▸ Selected extract
= = = = =
Motivating children to study hard without relying on rewards and punishments

Written by: Founder and Volunteer Secretary-General of GLP, Lam Ho Pei Yee

 

Everyone already possesses an intrinsic motivation, and people have long had the desire to do things well. This is precisely why when we give children external rewards and punishments, trying to interfere with their behavior, their performance becomes worse, such as killing creativity, reducing judgment, and other negative effects, which are the bad consequences that rewards can bring. Whether it is material or psychological rewards, although they can temporarily stimulate children’s enthusiasm, they cannot help children develop long-term behavioral habits, nor can they make their performance better.

 

How can parents motivate children to study hard without solely relying on rewards and punishments? It turns out that by simply understanding and satisfying three basic psychological needs of humans, children can automatically and consciously enjoy and engage in learning. These three basic psychological needs include autonomy, competence, and relatedness. Every child also has a basic need to develop their abilities, to see their abilities improve, and not to let incomprehensible social standards change their children. It is dangerous to teach children things that do not fit their stage of growth. We need to create challenging yet appropriate learning experiences for children’s abilities, allowing them to feel a real sense of success, boosting their confidence in their abilities, and giving them more motivation to learn.
= = = = =
▸ Available data

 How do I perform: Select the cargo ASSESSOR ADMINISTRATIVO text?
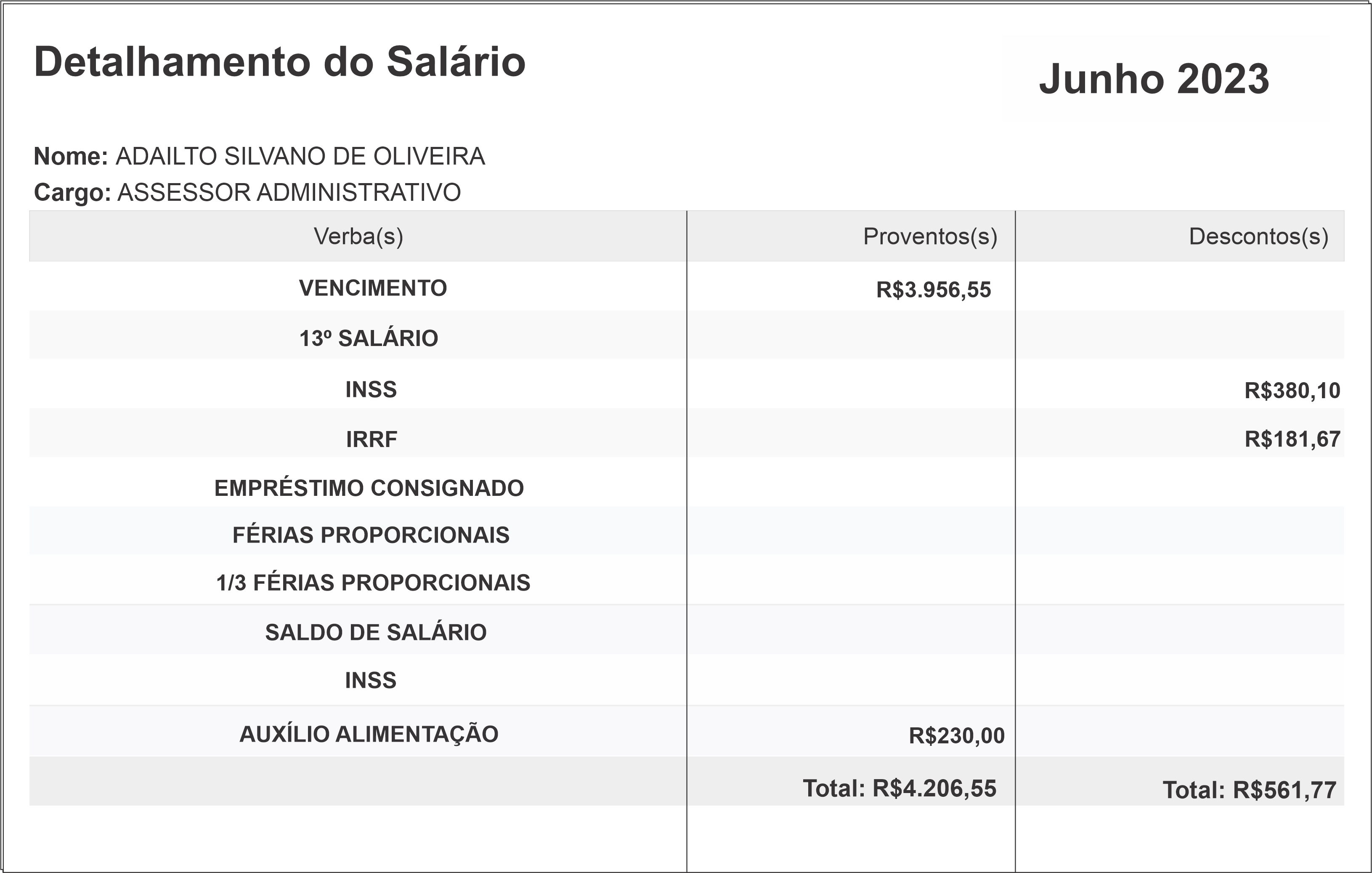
= = = = =
▸ List of tasks
a. In the piece on motivating children, what three basic psychological needs are named?
b. Switch "creativity" to "curiosity" in the piece on motivating children, and write out the passage between "Written by: Founder" and "their performance better.", inclusive, with that change.
c. Proceed with the piece on motivating children, starting after its last sentence.

▸ Answers by item
a. Autonomy, competence, and relatedness.

b.
Written by: Founder and Volunteer Secretary-General of GLP, Lam Ho Pei Yee

 

Everyone already possesses an intrinsic motivation, and people have long had the desire to do things well. This is precisely why when we give children external rewards and punishments, trying to interfere with their behavior, their performance becomes worse, such as killing curiosity, reducing judgment, and other negative effects, which are the bad consequences that rewards can bring. Whether it is material or psychological rewards, although they can temporarily stimulate children’s enthusiasm, they cannot help children develop long-term behavioral habits, nor can they make their performance better.

c.
Parents should not limit their children’s infinite possibilities with their own limited wisdom. If parents understand how to cultivate their children’s intrinsic motivation for learning, making them recognize the importance of learning and adopting it as a life goal, children will automatically and consciously engage in learning. Therefore, by making themselves and their children more responsible, more perceptive, and better at interacting with others, parents are helping their children grow while gaining creativity and a sense of success themselves.

 

If these theories can be applied to children, can they also be applied to parents, thereby bringing a positive impact to the family? The answer is yes. As we ask our children to study hard, parents should also strive to change their own thinking. As Stone, the guitarist of the Taiwanese rock band Mayday, said: “What schools can teach is knowledge, is skills; what society can teach is interaction, is cooperation; and what children learn at home is yourselves, is your own way of governing as individuals, how you solve problems when you face difficulties and setbacks.”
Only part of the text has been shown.